Of the 10 Costa Rican cantons with the most forest fires, six are located in Guanacaste, according to the System of Conservation Areas’ (SINAC-MINAE) National Fire Management Program.
Statistics from 2016 show that Santa Cruz is the canton with the most emergency fire calls in all of Costa Rica. Last year, 20 percent of the country’s total burned land area was located in Santa Cruz, about 11,755 hectares. That’s the area equivalent of 16,000 National Stadiums.
Of 114 total forest fires across the country last year, 42 percent were attributed to “vandalism” and hunting, 39 percent to agricultural burning and 11 percent to land-use modifications. All 114 fires were caused by humans.
Authorities hope to reduce that number In 2017 and provide better a response.
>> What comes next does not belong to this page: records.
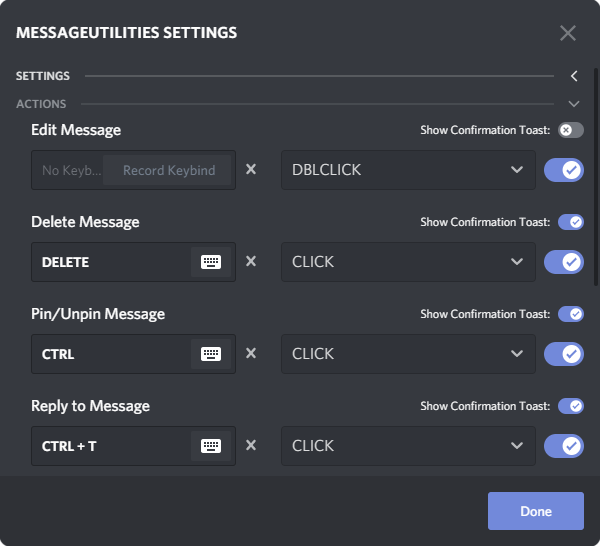Clear the DELETE keybind with X icon
Image resolution: width=600 pixels, height=546 pixels.
[x=251, y=261]
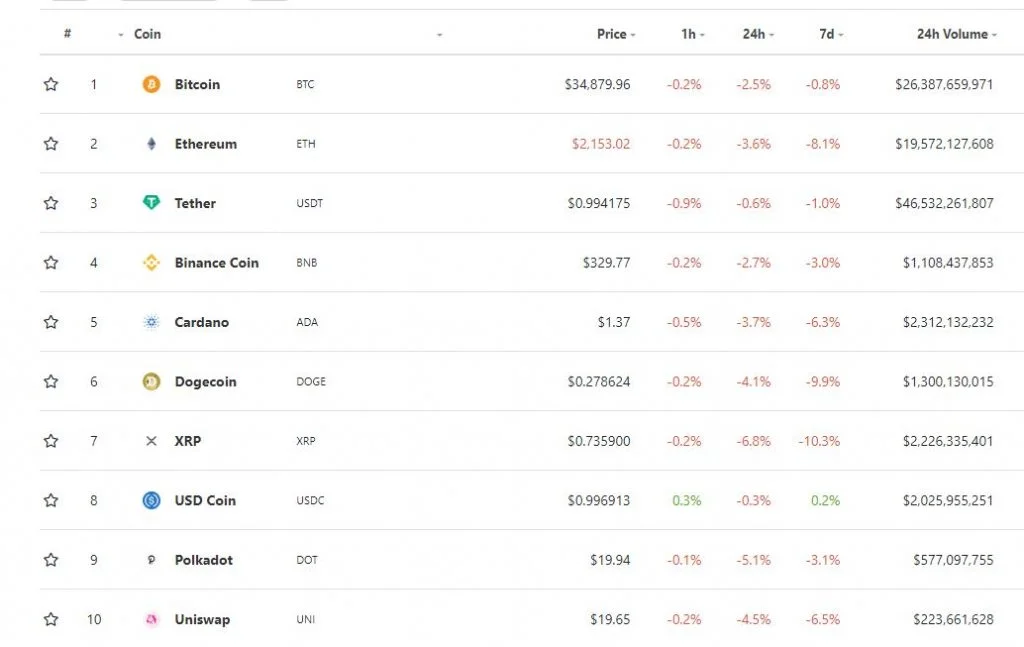Sort by the 1h change column
Image resolution: width=1024 pixels, height=647 pixels.
tap(692, 34)
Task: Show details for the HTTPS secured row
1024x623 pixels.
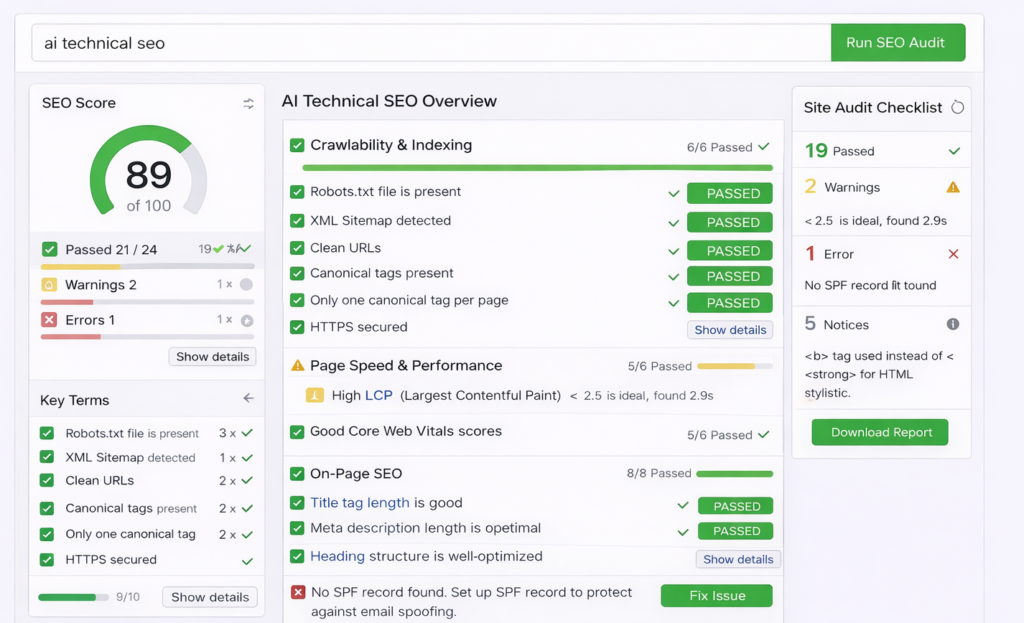Action: [730, 330]
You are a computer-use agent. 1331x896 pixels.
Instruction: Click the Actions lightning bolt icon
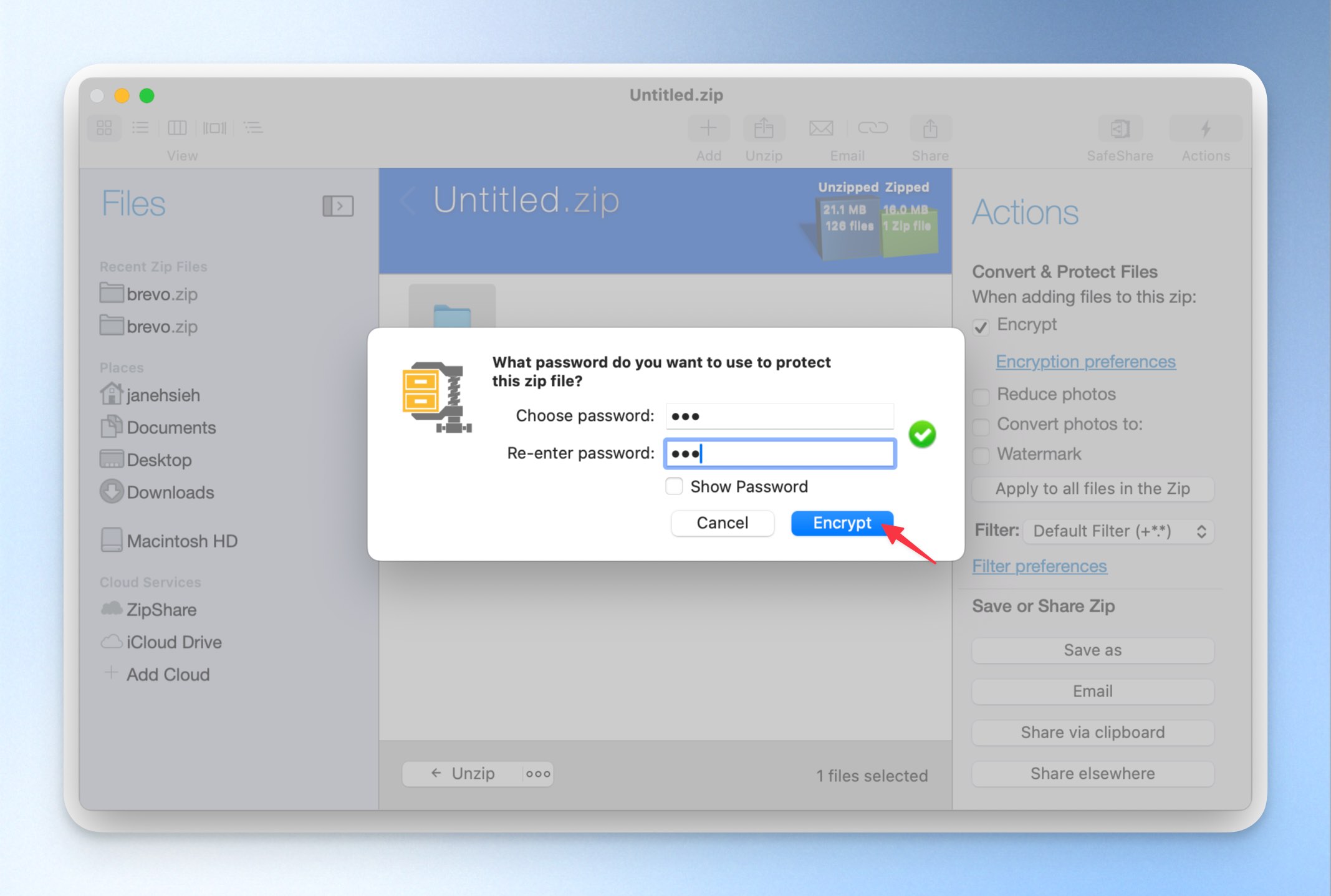(x=1206, y=128)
But they admit that funds earmarked for more resources to fight forest fires, available because of a national emergency declaration after the 2015 drought, have not yet been allocated.
What’s the 2017 Outlook?
Guanacaste’s landscape of glowing fires in pasturelands isn’t going away in 2017. According to Luis Diego Román, coordinator of the National Fire Management Program, SINAC already is preparing for this summer’s fires.
The good news is that experts say fewer forest fires are likely this year, with a greater gap between them, due to heavy rains in 2016.
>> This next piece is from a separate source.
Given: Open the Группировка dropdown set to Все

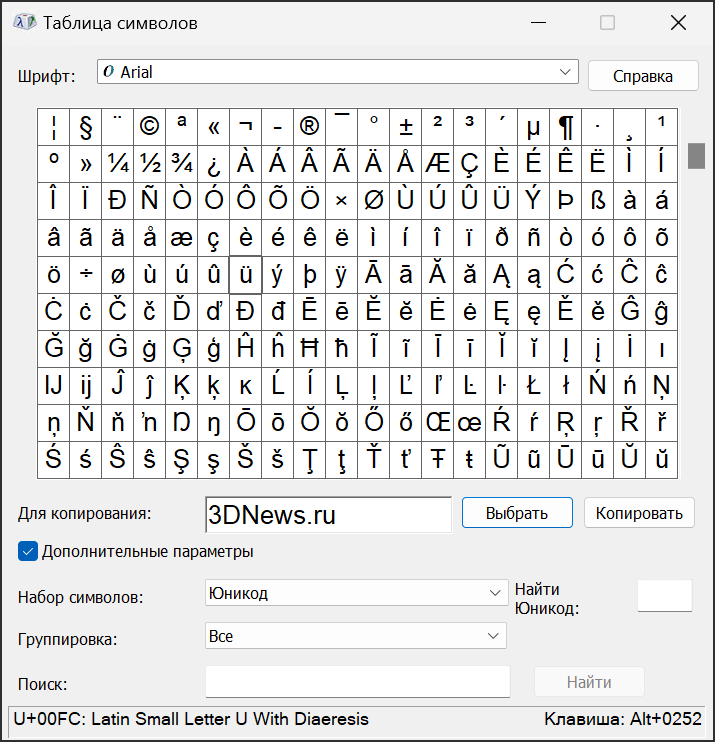Looking at the screenshot, I should (355, 636).
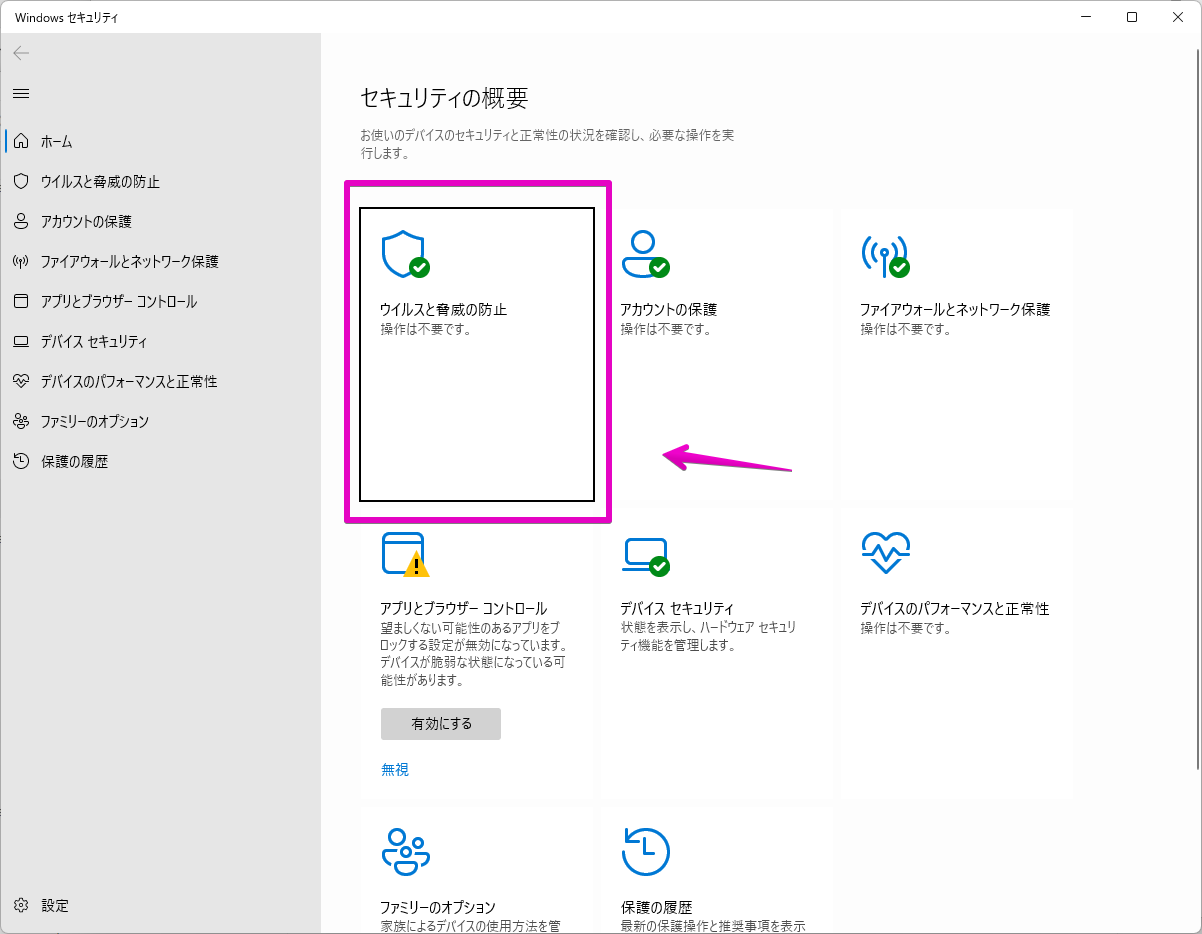Viewport: 1202px width, 934px height.
Task: Click the back arrow at top left
Action: click(x=21, y=53)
Román said that in mid-January, officials began using a Permanent Alert System that allows for daily vigilance with satellite imagery, the activation of permanent watchtowers and seasonal posts, and land patrols.
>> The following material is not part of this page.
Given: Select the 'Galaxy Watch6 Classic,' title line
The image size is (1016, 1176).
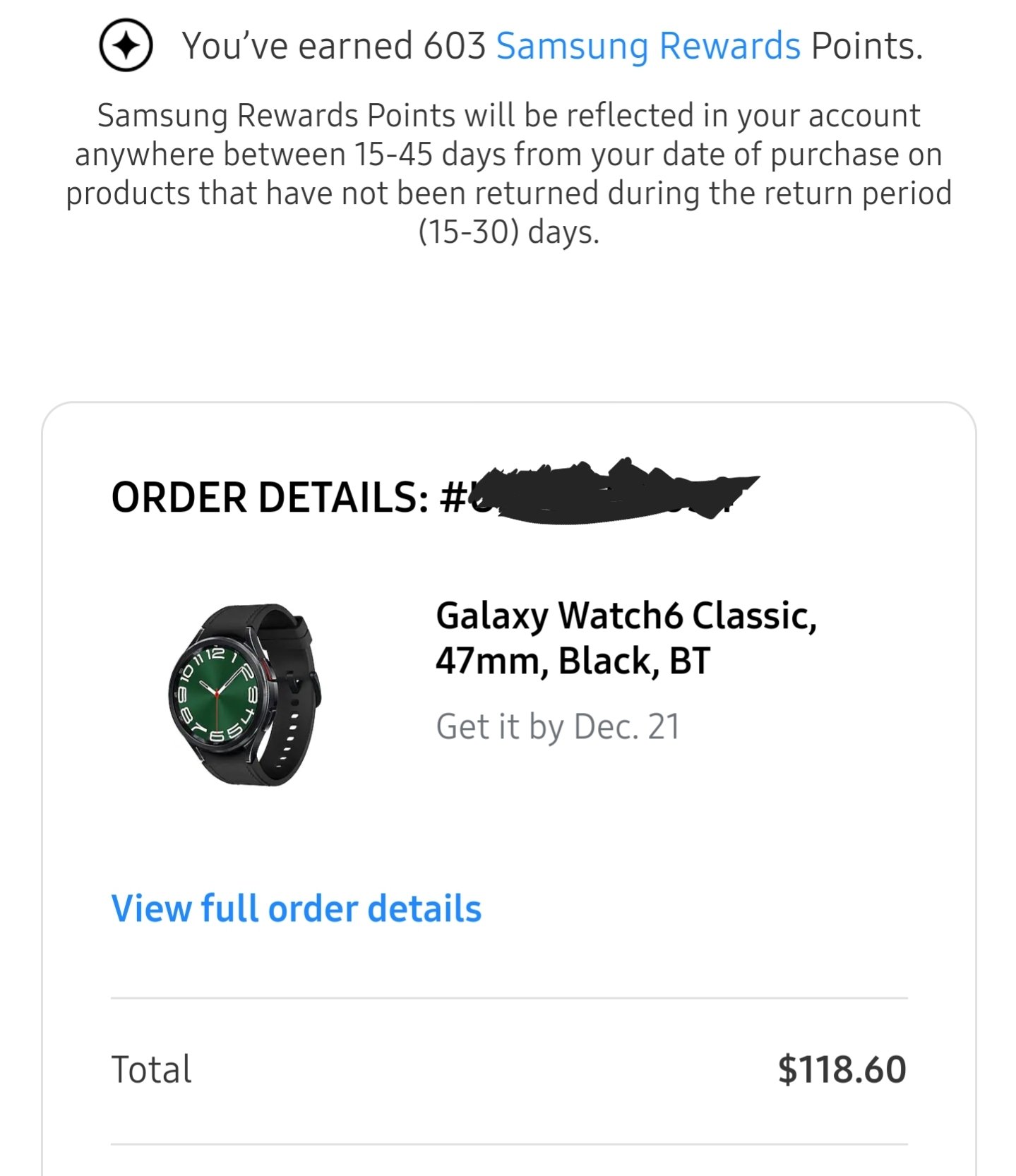Looking at the screenshot, I should tap(626, 616).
The system was launched as part of the national emergency declaration that responded to the 2015 drought. That declaration helped secure ¢1.6 billion for an upgraded fire response program.
Firefighters also have new equipment, including radios, protective gear and firefighting tools. Officials also plan on hiring new firefighters.
Although SINAC has the government’s support to make improvements, Román said further delays could jeopardize future fire response effectiveness.
For example, a purchase order delay for 11 pickup trucks and two all-terrain fire trucks to be used throughout the country means they won’t arrive until 2018.
The same kind of administrative delay means that funds won’t be available until next year for 25 new fire responders, who were supposed to provide support in Guanacaste during the three most intense summer months this year.
For now, SINAC is reminding the public that it is illegal to burn trash or burn on vacant lots and in urban areas. Landowners who need to set agricultural fires must obtain a permit from the Agriculture and Livestock Ministry.